Will Medicaid take all of his bank account?

A fellow caregiver asked...

I have been handling my uncle's affairs. He has recently gone on Medicaid and is now in a nursing home. He has about $7000 in a bank account with my name added for convenience prior to his admission and to pay hospital bills, expenses, etc. Will Medicaid take this money or do I simply hold on to it till he passes and is it part of his estate?

Expert Answer

Someone eligible for Medicaid nursing home coverage is usually permitted to keep only about $2,000 in cash assets (the amount varies a bit from state to state). If your uncle is eligible for Medicaid and now is receiving Medicaid nursing home coverage, Medicaid may require him to personally pay the cost of his nursing home care until his savings are down to $2,000. If Medicaid hasn't done that yet, it may be that Medicaid simply hasn't yet got around to the paperwork. Or, Medicaid may not realize that the $7,000 belongs to him rather than to you (because your name is also on the account). If Medicaid eventually does realize that the money belongs to your uncle, and so decides that he must spend most of it on the nursing home, Medicaid will notify him in writing. He then must use the money to pay the nursing home, or Medicaid could temporarily end his coverage until he spends that money on his care.

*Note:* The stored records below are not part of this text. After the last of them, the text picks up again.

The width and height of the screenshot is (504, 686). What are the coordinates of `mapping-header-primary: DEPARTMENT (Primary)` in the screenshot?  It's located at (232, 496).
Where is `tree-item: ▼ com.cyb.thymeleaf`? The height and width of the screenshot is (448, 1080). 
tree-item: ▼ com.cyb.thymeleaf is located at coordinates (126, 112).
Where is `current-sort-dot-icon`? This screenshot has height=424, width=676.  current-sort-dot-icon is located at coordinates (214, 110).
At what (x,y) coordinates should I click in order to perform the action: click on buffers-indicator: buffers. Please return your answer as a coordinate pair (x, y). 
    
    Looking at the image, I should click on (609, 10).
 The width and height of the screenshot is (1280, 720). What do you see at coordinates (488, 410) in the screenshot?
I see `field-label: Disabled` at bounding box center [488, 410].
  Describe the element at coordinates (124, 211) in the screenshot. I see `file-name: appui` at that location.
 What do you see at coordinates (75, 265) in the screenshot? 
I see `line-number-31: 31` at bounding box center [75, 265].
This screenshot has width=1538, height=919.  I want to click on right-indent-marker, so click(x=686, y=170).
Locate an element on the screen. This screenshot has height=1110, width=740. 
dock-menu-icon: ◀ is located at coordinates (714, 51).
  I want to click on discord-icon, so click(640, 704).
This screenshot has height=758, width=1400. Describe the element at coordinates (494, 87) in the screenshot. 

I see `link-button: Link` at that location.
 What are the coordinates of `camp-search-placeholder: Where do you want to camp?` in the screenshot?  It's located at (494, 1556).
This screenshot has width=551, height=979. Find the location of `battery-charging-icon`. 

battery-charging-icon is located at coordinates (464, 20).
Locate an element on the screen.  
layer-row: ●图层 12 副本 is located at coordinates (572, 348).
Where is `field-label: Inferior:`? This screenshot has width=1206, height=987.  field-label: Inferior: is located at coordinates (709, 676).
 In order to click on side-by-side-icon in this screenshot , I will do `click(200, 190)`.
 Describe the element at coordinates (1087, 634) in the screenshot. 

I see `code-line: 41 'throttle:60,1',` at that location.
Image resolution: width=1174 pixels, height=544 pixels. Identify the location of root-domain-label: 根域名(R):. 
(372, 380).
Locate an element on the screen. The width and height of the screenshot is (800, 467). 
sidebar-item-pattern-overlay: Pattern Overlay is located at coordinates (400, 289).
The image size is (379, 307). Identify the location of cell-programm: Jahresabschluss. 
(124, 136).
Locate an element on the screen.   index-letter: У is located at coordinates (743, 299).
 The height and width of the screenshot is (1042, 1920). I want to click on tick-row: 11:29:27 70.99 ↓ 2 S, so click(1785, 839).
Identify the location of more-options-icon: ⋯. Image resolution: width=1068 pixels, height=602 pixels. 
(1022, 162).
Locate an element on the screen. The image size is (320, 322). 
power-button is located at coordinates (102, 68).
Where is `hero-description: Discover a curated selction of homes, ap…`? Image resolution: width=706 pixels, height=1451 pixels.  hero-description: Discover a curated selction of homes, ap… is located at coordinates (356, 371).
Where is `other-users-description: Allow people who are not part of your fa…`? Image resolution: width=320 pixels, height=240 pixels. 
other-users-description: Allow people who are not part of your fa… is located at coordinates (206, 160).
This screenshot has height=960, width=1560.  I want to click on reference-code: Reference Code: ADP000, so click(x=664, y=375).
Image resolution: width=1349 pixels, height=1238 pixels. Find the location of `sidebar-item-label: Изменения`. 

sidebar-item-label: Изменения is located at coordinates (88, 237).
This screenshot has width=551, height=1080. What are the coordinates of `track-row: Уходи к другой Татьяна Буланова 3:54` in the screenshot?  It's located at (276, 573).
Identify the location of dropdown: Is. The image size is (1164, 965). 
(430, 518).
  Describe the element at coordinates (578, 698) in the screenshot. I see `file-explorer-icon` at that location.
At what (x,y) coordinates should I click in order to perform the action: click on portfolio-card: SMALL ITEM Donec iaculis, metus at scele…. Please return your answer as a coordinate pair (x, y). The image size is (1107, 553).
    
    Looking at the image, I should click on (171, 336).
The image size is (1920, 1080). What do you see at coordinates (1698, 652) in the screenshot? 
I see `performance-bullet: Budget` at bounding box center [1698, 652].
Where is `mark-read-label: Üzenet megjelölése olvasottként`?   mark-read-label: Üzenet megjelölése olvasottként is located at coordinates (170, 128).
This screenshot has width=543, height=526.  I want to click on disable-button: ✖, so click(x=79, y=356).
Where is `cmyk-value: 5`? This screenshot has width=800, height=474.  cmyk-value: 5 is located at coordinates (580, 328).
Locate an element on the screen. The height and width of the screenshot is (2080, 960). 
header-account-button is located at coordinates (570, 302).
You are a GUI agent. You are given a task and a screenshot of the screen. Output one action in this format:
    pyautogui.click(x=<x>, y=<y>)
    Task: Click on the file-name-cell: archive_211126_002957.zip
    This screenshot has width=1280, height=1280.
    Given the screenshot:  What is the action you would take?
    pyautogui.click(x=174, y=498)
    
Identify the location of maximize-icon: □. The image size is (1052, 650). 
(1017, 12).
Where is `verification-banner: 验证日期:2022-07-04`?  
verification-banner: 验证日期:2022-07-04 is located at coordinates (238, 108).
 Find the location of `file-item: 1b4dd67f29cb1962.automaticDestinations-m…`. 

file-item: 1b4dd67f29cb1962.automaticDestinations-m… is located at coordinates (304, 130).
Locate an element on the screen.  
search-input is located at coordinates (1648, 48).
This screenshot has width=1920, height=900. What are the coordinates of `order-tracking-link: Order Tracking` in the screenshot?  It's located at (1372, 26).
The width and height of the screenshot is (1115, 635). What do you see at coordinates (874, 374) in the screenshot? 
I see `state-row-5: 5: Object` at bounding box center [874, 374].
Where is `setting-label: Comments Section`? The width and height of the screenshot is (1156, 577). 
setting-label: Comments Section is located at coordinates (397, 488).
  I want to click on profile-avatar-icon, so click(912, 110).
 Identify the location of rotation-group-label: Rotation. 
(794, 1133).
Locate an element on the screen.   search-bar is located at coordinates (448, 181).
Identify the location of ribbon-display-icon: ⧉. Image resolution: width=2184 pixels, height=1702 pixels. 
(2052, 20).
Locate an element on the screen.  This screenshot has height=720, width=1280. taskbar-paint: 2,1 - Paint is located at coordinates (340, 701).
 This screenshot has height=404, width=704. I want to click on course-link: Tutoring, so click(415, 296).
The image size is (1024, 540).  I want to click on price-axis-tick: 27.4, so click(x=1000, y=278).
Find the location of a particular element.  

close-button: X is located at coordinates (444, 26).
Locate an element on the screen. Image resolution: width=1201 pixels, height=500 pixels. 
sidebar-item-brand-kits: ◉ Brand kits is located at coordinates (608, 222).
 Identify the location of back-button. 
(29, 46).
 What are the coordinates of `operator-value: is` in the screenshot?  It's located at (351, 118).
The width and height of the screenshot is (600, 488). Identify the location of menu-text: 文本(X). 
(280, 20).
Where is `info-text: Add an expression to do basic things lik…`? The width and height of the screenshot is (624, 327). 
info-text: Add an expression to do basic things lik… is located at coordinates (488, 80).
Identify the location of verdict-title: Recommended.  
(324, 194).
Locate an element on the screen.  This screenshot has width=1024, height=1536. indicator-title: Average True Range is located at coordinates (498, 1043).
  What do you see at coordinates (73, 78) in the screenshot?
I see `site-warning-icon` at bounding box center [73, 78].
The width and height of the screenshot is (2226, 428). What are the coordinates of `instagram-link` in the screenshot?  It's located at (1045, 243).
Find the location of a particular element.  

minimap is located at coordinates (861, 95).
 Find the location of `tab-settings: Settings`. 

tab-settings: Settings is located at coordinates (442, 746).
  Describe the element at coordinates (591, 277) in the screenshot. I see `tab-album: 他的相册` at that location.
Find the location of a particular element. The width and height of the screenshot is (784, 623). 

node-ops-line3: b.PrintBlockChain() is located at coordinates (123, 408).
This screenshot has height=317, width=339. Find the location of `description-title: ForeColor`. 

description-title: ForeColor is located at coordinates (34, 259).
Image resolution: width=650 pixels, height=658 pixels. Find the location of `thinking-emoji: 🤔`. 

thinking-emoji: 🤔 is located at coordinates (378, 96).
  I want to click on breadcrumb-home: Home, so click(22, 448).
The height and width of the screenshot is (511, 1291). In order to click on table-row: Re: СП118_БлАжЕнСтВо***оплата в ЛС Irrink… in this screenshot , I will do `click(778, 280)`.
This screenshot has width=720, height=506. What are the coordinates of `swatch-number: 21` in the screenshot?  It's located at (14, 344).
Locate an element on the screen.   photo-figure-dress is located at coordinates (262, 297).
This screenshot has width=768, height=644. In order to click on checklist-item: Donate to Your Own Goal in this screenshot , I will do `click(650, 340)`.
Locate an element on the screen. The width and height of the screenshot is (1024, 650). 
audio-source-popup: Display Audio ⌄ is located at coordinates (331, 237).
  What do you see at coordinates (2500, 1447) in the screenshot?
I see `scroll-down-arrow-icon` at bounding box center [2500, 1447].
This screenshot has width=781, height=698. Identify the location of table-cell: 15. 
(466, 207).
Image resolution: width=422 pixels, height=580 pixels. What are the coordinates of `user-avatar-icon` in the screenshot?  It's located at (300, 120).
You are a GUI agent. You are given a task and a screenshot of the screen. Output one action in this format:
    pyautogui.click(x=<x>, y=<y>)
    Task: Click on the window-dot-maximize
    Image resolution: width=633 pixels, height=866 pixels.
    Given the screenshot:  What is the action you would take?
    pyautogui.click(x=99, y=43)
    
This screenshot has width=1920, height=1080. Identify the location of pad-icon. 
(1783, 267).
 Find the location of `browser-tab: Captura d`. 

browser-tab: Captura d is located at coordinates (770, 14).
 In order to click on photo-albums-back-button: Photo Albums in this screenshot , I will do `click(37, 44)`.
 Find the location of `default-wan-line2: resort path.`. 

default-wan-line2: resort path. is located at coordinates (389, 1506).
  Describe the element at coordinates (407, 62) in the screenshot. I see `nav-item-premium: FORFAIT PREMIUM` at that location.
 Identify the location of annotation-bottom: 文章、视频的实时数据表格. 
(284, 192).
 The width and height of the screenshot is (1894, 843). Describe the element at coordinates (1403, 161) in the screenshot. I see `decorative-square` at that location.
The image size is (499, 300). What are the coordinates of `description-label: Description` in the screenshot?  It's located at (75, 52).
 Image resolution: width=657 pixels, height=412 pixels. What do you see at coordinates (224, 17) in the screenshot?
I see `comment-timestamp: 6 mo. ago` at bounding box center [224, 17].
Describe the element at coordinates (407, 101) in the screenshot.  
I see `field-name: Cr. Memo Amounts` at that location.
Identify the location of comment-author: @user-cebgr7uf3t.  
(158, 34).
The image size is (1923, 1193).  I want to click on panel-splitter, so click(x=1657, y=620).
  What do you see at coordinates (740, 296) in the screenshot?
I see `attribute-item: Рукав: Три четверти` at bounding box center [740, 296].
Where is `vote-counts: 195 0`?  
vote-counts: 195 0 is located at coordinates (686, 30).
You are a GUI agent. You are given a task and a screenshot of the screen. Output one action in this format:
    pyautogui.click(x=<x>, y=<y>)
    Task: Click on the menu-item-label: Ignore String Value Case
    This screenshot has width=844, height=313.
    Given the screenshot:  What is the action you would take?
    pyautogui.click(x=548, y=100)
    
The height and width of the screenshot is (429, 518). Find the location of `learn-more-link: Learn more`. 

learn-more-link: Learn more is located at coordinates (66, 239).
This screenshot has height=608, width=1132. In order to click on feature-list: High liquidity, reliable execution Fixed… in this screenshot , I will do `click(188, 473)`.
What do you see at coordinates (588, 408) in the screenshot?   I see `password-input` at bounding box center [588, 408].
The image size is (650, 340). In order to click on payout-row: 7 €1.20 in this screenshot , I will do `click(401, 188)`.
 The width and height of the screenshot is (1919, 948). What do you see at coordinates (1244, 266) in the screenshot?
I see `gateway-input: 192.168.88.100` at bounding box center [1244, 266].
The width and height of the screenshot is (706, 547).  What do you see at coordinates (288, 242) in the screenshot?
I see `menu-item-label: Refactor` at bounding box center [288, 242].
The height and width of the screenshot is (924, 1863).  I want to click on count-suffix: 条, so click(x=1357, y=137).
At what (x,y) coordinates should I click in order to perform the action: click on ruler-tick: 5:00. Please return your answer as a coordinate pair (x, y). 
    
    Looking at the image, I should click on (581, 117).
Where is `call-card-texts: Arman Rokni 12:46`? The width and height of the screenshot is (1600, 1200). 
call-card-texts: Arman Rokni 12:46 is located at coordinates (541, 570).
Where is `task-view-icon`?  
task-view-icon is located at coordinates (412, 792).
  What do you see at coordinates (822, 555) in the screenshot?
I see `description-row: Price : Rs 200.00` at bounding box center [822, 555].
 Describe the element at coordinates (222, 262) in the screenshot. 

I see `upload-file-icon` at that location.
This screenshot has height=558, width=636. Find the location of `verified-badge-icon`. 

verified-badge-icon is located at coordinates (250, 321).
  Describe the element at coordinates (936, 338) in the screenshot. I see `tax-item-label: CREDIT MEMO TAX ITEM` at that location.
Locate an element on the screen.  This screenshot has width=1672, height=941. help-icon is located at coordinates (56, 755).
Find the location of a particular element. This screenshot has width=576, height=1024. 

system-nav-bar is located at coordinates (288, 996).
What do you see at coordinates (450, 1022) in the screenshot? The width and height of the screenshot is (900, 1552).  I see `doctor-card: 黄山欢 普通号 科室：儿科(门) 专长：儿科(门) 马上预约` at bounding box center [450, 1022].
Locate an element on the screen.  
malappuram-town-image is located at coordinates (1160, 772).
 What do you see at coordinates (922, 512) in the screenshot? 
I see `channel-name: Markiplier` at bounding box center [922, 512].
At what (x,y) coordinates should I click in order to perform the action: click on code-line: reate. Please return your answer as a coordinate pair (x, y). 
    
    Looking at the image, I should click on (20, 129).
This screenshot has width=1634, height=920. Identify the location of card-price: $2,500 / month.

If Medicaid doesn't realize that the money belongs to your uncle, or for some other reason doesn't try to make your uncle to use that savings to pay for care, it still has the right to collect reimbursement from his estate after he dies. Medicaid is entitled to reimbursement for the full amount it will have spent on his care (which will, in a very short time, add up to much more than his total savings of $7,000). So, if you hold onto the money and Medicaid claims reimbursement after your uncle's death (usually by making a claim against the estate), Medicaid would be entitled to it under these rules. On the other hand, if Medicaid does not realize that the money belongs to your uncle, it might never try to collect anything from the estate, in which case the money could go to his heirs.